One study suggested that hepatitis C patients who are overweight,
particularly if their fat is distributed in the abdomen (an
apple-shape), may be at higher risk for a fatty liver, which in turn is
more apt to become scarred and cirrhotic. Risk Factors for Primary Biliary
Cirrhosis
Up to 95% of primary biliary cirrhosis cases occur in women, usually around age 50. Those with celiac sprue (an intestinal disorder associated with an allergy to wheat gluten) appear to have a higher risk. Genetic factors are involved, but the inheritance pattern is unclear. A 1999 English study suggested that the disease is on the rise, although it is unclear if this reflects an actual increase or simply a greater awareness of the disorder. What Are The Symptoms Of Cirrhosis?
General Symptoms
Fatigue and loss of energy are common early symptoms of cirrhosis, along with loss of appetite and nausea, although many people experience few symptoms at the onset of cirrhosis. Spider angiomas may develop on the skin; these are pinhead-sized red spots from which tiny blood vessels radiate. Patients in later stages develop jaundice, a yellowish cast to the skin and eyes, which is caused when the liver cannot process bilirubin for elimination from the body. The palms of the hands may be reddish and blotchy, a condition known as palmar erythema. Patients may lose body hair.

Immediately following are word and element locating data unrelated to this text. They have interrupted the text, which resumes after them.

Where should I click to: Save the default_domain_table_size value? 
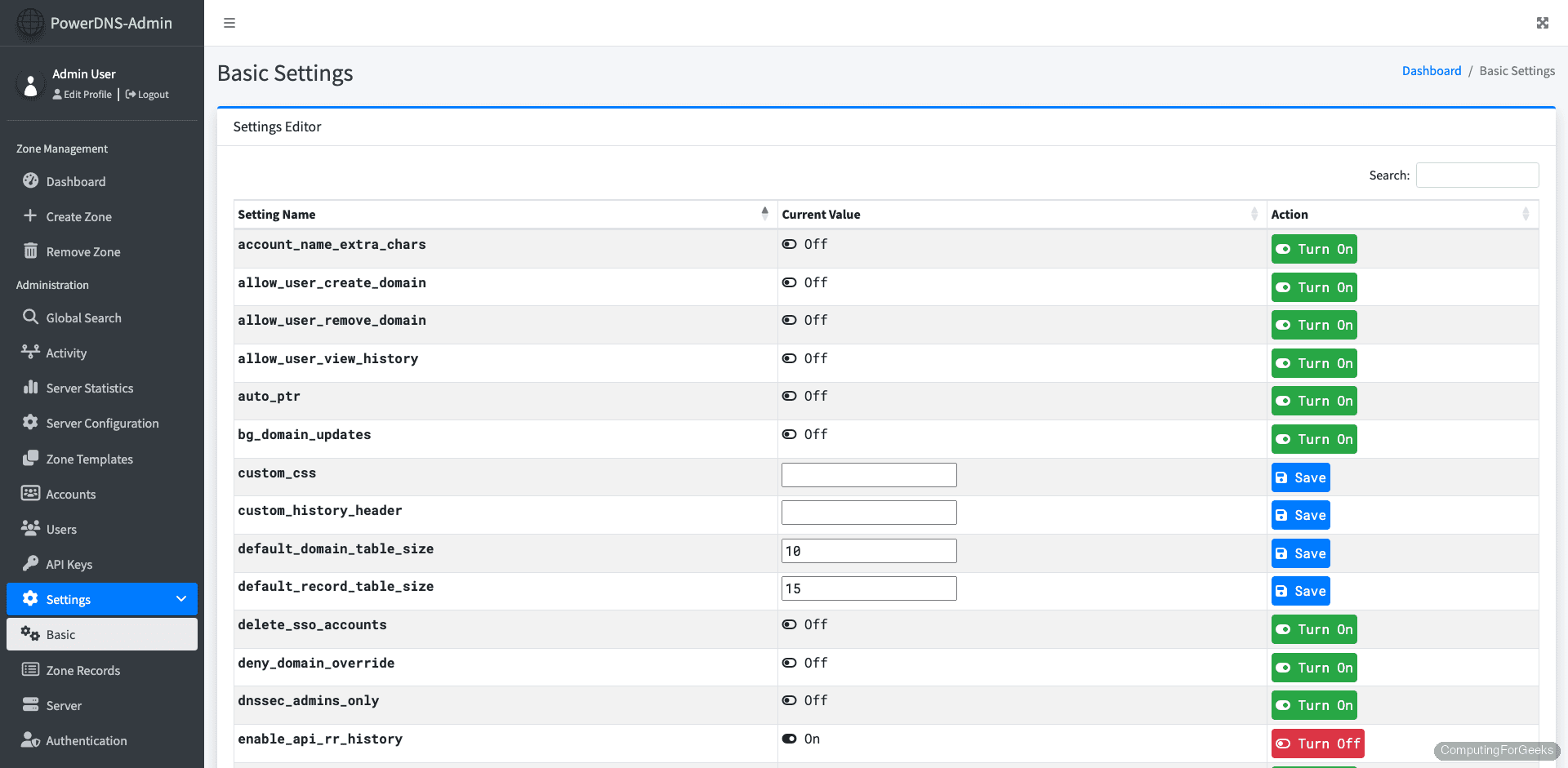[x=1300, y=553]
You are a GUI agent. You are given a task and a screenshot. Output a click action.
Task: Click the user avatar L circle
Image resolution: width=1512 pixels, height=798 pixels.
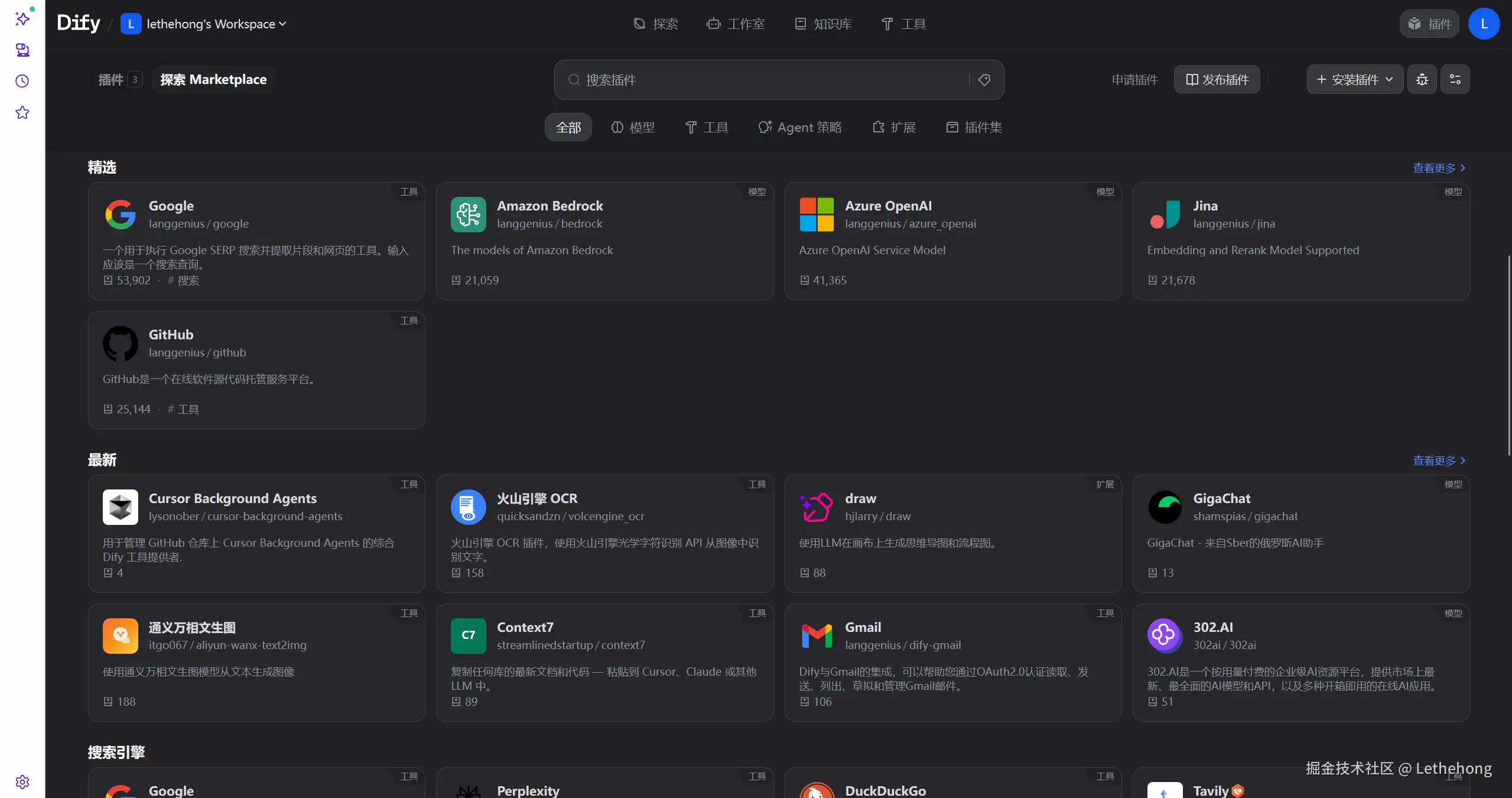pos(1484,24)
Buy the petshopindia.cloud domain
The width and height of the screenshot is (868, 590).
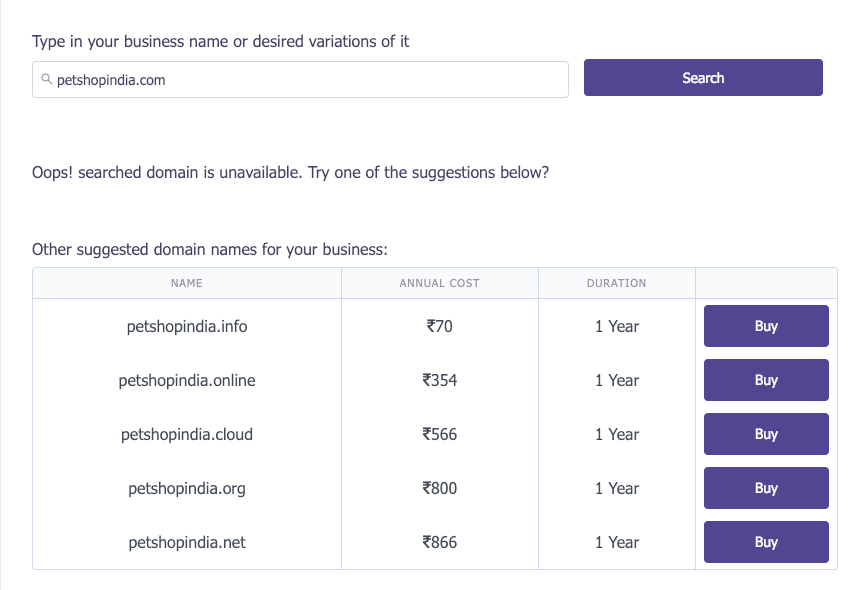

In men with alcoholic cirrhosis, the testicles may atrophy and their breasts may become swollen, sometimes painfully. Symptoms of Complications
A swollen belly is a sign of ascites, the most common major complication of cirrhosis, which occurs when fluid accumulates in the abdomen. Fever, abdominal pain, and tenderness when the belly is pressed indicate that the fluid is infected. (Infection may occur, however, without any symptoms.) Forgetfulness, unresponsiveness, and trouble concentrating may be early symptoms of hepatic encephalopathy, which is damage to the brain caused by build-up of toxins. Sudden changes in the patient's mental state, including agitation or confusion, may indicate an emergency condition. Other symptoms include bad fruity-smelling breath and tremor. Late stage symptoms of encephalopathy are stupor and, eventually, coma. Symptoms Specific to Rare Cases of
Cirrhosis
People with primary biliary cirrhosis are subject to severe, general itching and often develop small fatty yellow lumps called xanthomas on the eyelids, hands, and elbows. They may have an unpleasant condition called steatorrhea, in which the feces contain excessive fat, causing them to float and to be very foul smelling. In the rare disorder hemochromatosis, there is often a bronze cast to the skin, an indication of iron build-up. A thin bronze crescent bordering the cornea is called the Kayser-Fleisher ring and is a sign of copper-build up in people with Wilson's disease. How Serious Is Cirrhosis?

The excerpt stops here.